Obviously "good" is tied to "doing what you're authorized to do," NOT "finding things that could potentially be held over someone's head but not yet taking advantage of them.

The company is repsonsible for ensuring its shareholder value is protected from people who violate policies and laws.

Randall Schwartz got a felony conviction- I don't believe anyone argued that he was going to maliciously use the information he gathered, but he violated policy and the current law in that jurisdiction. Exceeding your authority accessing computer systems is wrong. If you want to look around *get written permission* from someone who's authorized to grant it.

I do computer forensics relatively often on behalf of corporate clients. If something ominous happened to a machine you'd just probed that evidence wouldn't do you any good- even if you weren't linked to the orginal problem.
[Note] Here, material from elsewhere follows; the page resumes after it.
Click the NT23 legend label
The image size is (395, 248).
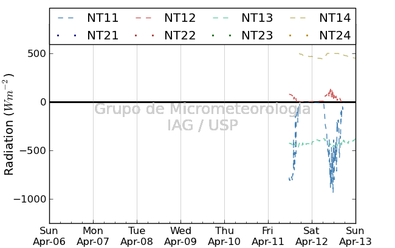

If the work environment is right, go in and admit improper access, explain why it won't happen again without permisson and explain the findings. Otherwise, an unrelated event could put a bad spin on it that could do you real damage.

Paul

Re:Logic Bomb?

[Ymerej]

In this case, although it may have seemed like the writer of the article was sensationalizing it, they were actually using the term correctly. We have no idea whether or not it was a Trojan horse, and it may or may not have been a time bomb, but it was definitely a logic bomb. From Charles P. Pfleeger's "Security in Computing" 2ed. p 197:

A

Trojan horse is a piece of malicious code that, in addition to its primary effect, has a second, nonobvious malicious effect. An example of a computer Trojan horse is a login script that solicits a user's identification and password, passes the identification information on to the rest of the system for login processing, but also retains a copy of the information for later, malicious use. In this example, the user sees only the login occurring as expected, so he or she has no evident reason to suspect anything else.

A logic bomb is a class of malicious code that "detonates" or goes off when a specified condition occurs. A time bomb is a logic bomb whose trigger is a time or date.